Jim P. Zheng is a professor of electrical and computer engineering at the Florida A&M University-Florida State University College of Engineering, as well as a researcher at FSU's Center for Advanced Power Systems. Working with a material known as carbon nanotubes -- essentially a form of carbon that is extraordinarily light and that easily conducts heat or electricity -- he has designed a thin material, or membrane, that could reduce the need for expensive platinum components in hydrogen fuel cells.

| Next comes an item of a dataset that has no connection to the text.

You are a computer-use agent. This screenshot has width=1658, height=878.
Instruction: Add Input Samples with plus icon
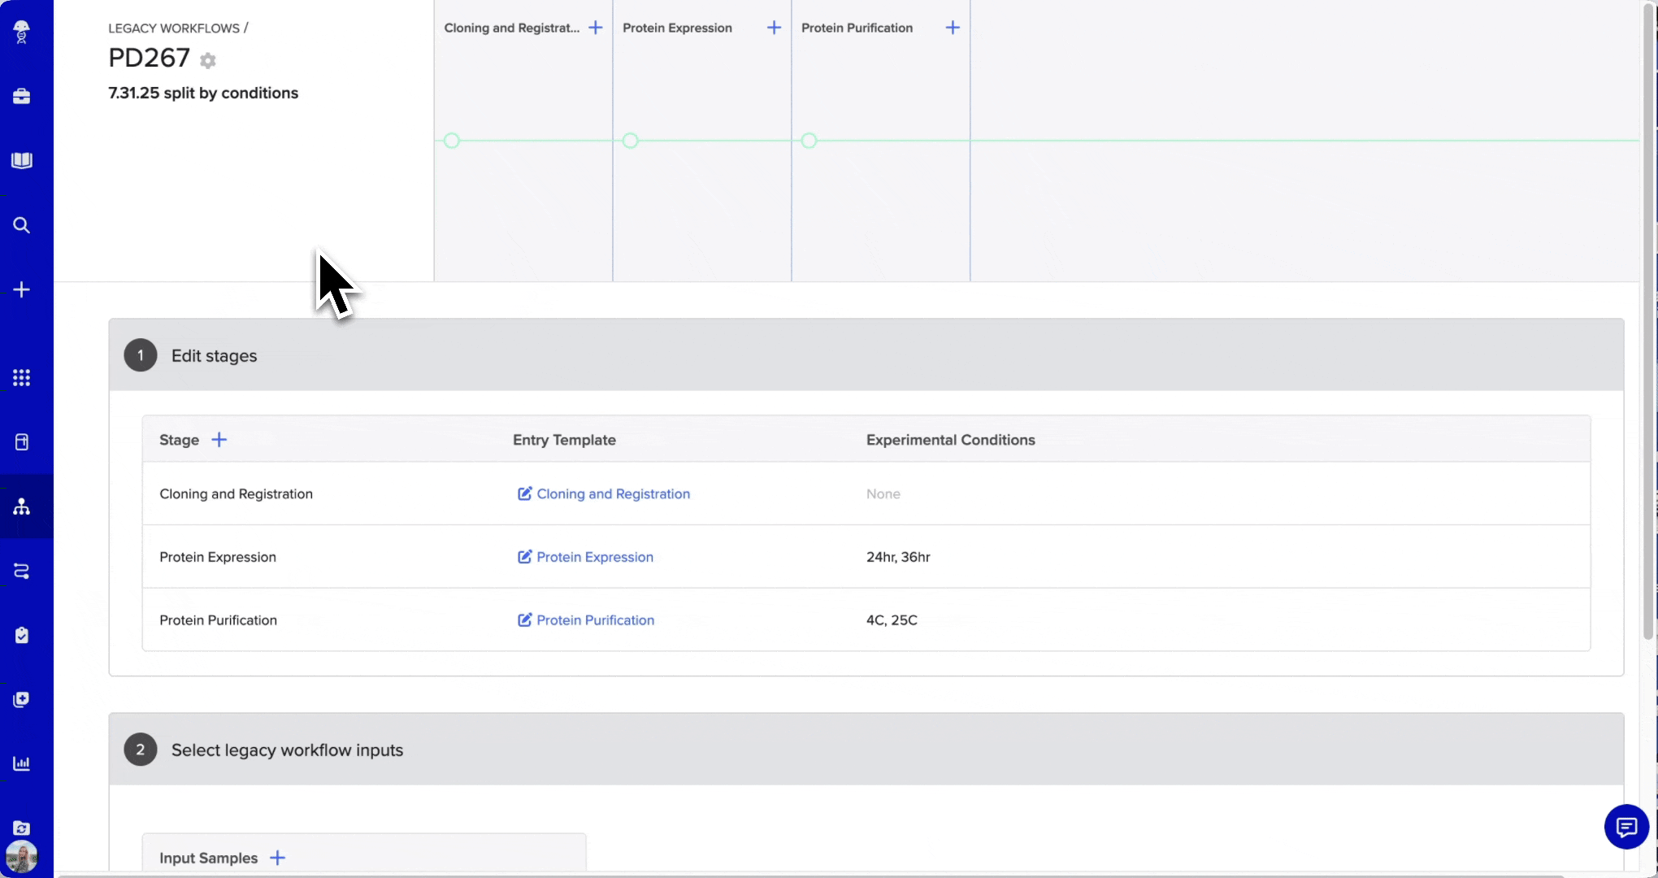click(x=277, y=858)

"The driving issue involved in mass production of such fuel cells is one of cost," Zheng said. "Current hydrogen fuel cells use a platinum catalyst, making them too expensive to even consider producing on a large scale. However, by using carbon nanotube membranes, which are highly conductive and with unique properties, it might be possible to reduce the amount of platinum that is required. And since the membrane is thinner and lighter than current components, the fuel cell can be smaller and yet still provide the same amount of power."
Known as polymer electrolyte membrane fuel cells, or PEMFCs, this technology was initially developed for military and spacecraft applications at GE. To date, the technology has been extended to a wider scope of applications, with the potential to power a range of devices from mobile phones and laptops to cars, buses, boats, houses and even spacecraft.
Zheng's research has captured the attention of a technology company that hopes to develop it further. Bing Energy Inc., a manufacturer of state-of-the-art components for PEMFCs based in Chino, Calif., has entered into a commercialization agreement with Florida State that gives it exclusive use of Zheng's patented technology. As part of the agreement, Zheng's team will develop several prototypes of fuel cells employing the carbon nanotube membranes; Bing Energy representatives will then evaluate them to gauge their effectiveness and potential for mass-production.
"What Dr. Zheng has developed is truly the 'better, faster, cheaper' story applied to fuel cells," said Richard Hennek, Bing Energy's vice president for business development. "He has cleverly utilized the latest in nanotechnology to provide a dramatically better solution for the PEM fuel cell. Performance improvements of 40-plus percent, durability improvements of 25 percent, and all at a lower cost make for a compelling story. We at Bing Energy Inc. are truly excited to be working with Dr. Zheng and FSU to bring this technology to the marketplace."
While a commercialization agreement provides no guarantee that a product will ultimately make it to the marketplace, Florida State officials nevertheless expressed satisfaction that university-generated technology was deemed worthy of a formal relationship with Bing Energy Inc.
"What this means is that someone outside the university with significant knowledge in the energy field has recognized the commercial potential of Professor Zheng's work," said John Fraser, director of FSU's Office of Intellectual Property Development and Commercialization. "They're essentially saying, 'We like this technology and we want to license it because we believe it can lead to a significant breakthrough in the production of affordable hydrogen fuel cells.'
"Partnerships like this one between university researchers and outside organizations contribute to Florida State's core mission by helping to develop products and knowledge for the benefit of society," Fraser said.
FSU Vice President for Research Kirby Kemper emphasized the importance of energy research such as Zheng's at a time when the many economic, environmental and national-security issues related to the United States' dependence on oil make headlines every day.
"The ability to put into production a cheaper fuel cell than currently exists on the market has the potential to move society toward the affordable-energy storage and production processes that are needed to make full use of renewable energy sources," Kemper said.